Parallel ILU
ViennaCL provides implementations of parallel incomplete LU and parallel incomplete Cholesky factorization preconditioners with static pattern for CUDA, OpenCL, and OpenMP. The underlying algorithms have been proposed by Chow and Patel in their paper Fine-Grained Parallel Incomplete LU Factorization. While the paper only presents results for CPUs and Xeon Phis, the implementation in ViennaCL also support CUDA and OpenCL to support all major hardware platforms.
In the following we compare the performance of a sequential ILU0 preconditioner with the parallel ILU preconditioner as proposed by Chow and Patel. Finite element discretizations of the Poisson equation on the unit square and unit cube for triangular/tetrahedral grids generated with Netgen are considered as our benchmark problem. BiCGStab was used as Krylov solver. Total solver time to reach a relative reduction of the residual of nine orders of magnitude were recorded.
Performance gains of the parallel ILU over the conventional ILU0 preconditioner are observed to be about one order of magnitude across the dual-socket Xeon CPUs, the NVIDIA K20m, and the AMD W9100. The savings on the Xeon Phi are almost two orders of magnitude, because the Xeon Phi offers only very low sequential performance.
Note that the graphs also show that ILU is not a good scalable preconditioner: The total time to solution grows faster as the number of unknowns, so for large problem sizes it is worthwhile to consider alternatives with better asymptotic behavior, for example Algebraic Multigrid.
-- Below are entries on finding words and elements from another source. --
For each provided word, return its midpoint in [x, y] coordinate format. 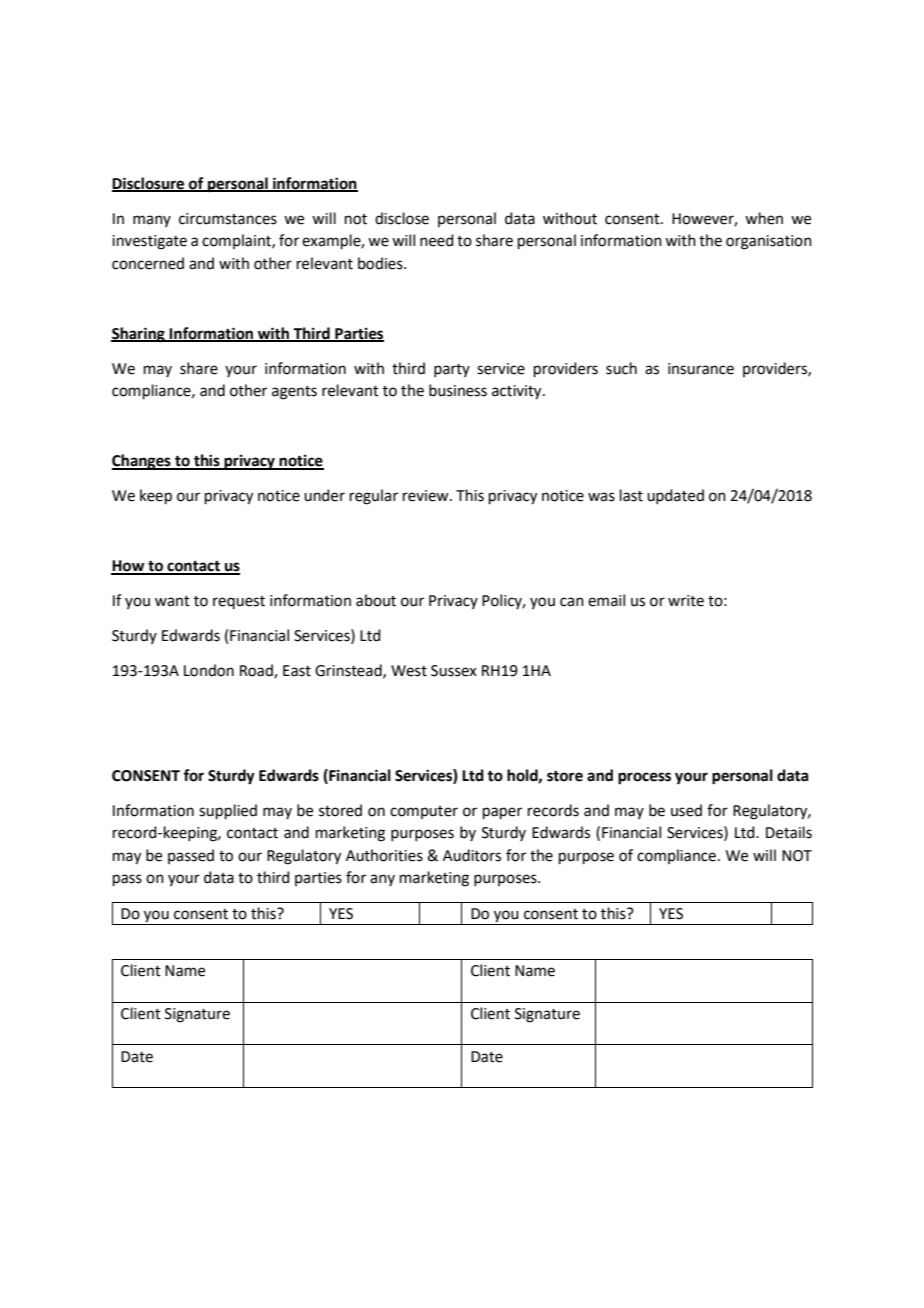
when [764, 218]
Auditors [472, 855]
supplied [228, 811]
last [631, 495]
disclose [402, 218]
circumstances [228, 219]
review [427, 496]
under [324, 495]
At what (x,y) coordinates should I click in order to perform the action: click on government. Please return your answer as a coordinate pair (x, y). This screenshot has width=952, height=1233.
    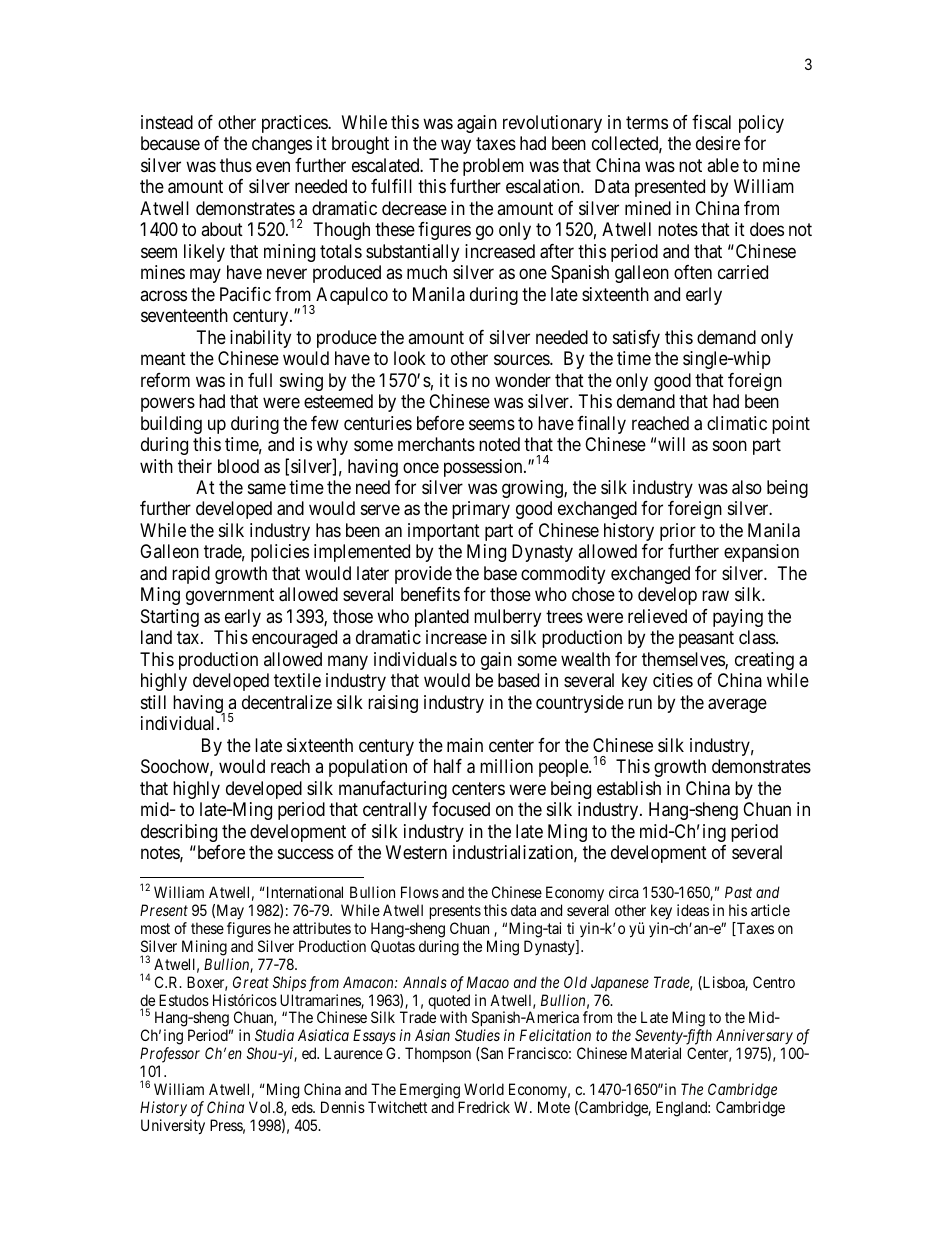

The benchmark for the three-dimensional Poisson equation leads to similar results: Performance gains of about one order of magnitude are obtained on the NVIDIA and AMD GPUs, whereas the savings on the Xeon Phi are almost two orders of magnitude. The Xeon CPUs show performance gains of about a factor of three. This lower performance gain can be explained by a good fraction of the available memory bandwidth being accessible for single-threaded execution.